**Written instruction:**
Please rescale the rows that begin at the line that has "612x539 pixels." and stop after the line that has "coord(476,109)". Reproduce only those lines in full, requests included, with each coordinate in the answers multiplied by 1.6 and rounded to a whole number (halves go up), and leave every number in the requests unchanged.

**Raw data:**
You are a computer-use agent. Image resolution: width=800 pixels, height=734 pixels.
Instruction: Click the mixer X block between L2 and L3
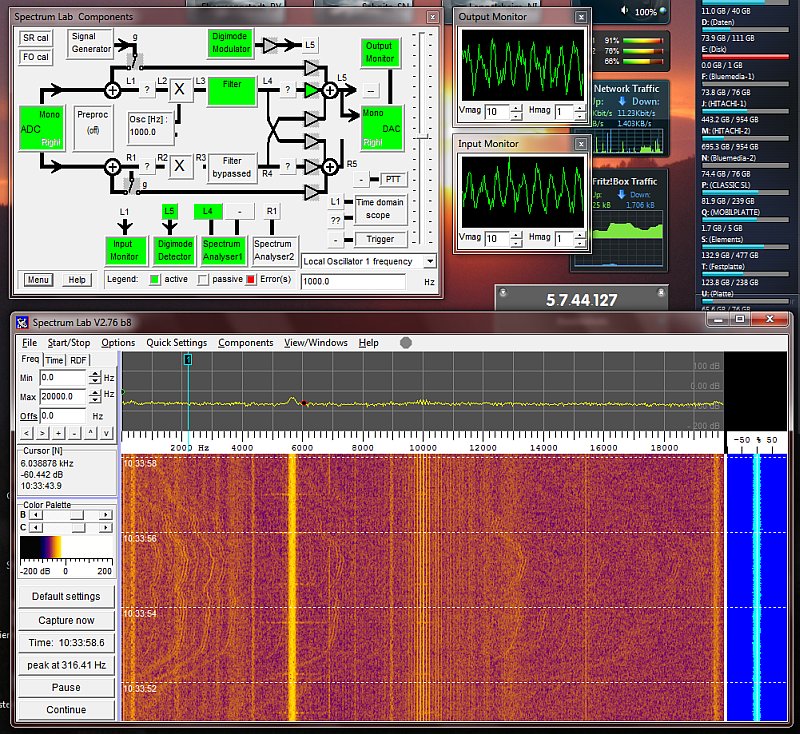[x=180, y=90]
--
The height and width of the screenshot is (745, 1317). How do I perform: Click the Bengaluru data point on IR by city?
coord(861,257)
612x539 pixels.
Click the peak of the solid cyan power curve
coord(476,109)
==
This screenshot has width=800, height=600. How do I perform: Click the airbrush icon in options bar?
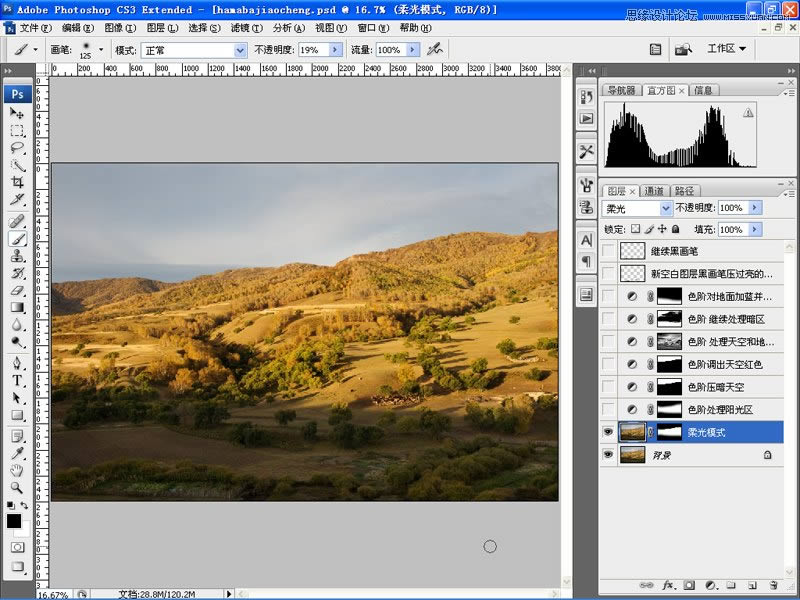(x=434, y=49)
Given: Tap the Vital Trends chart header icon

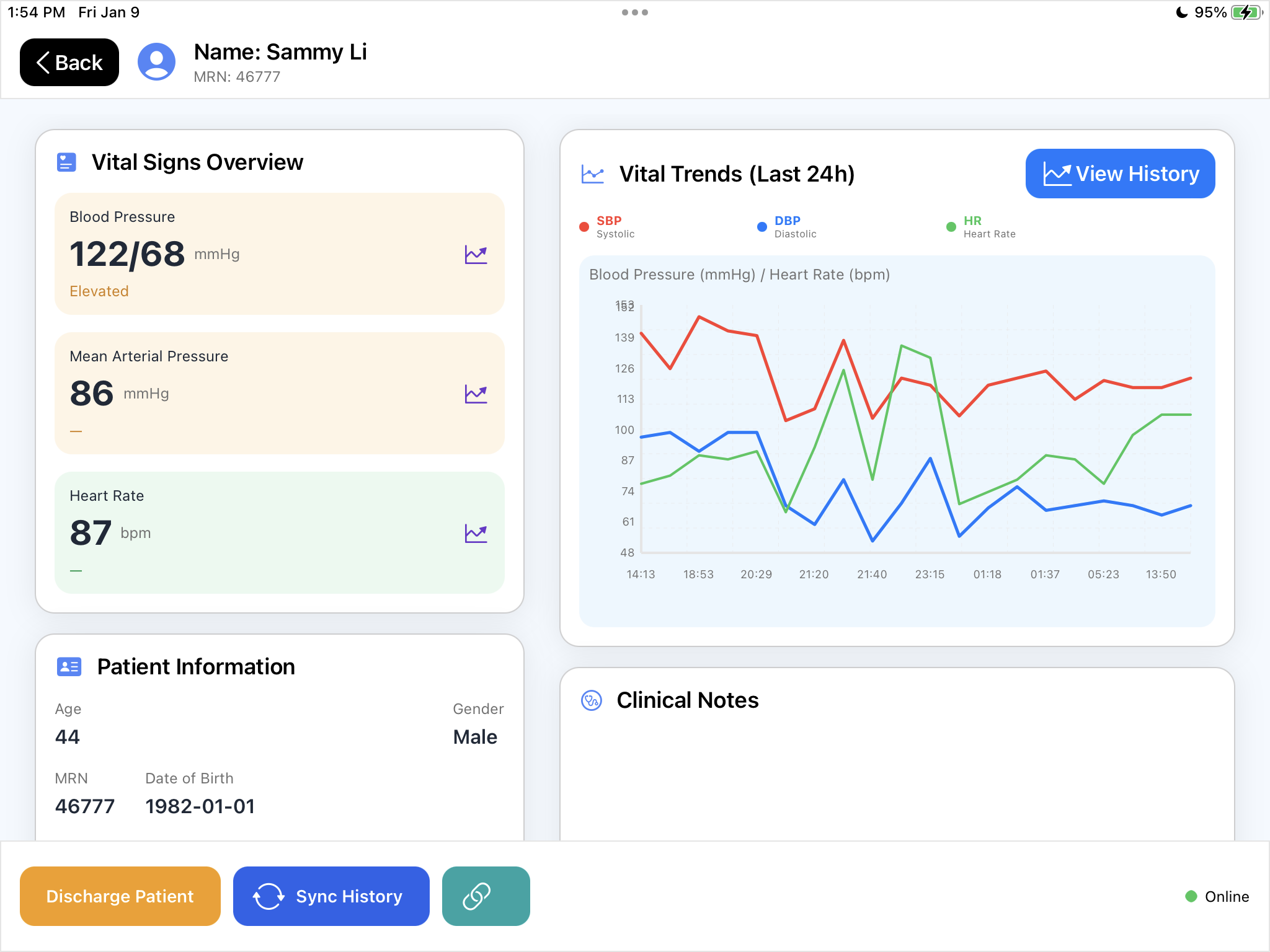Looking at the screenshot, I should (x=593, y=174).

**Exercise result:**
612x539 pixels.
Click the peak of the solid cyan power curve
coord(762,174)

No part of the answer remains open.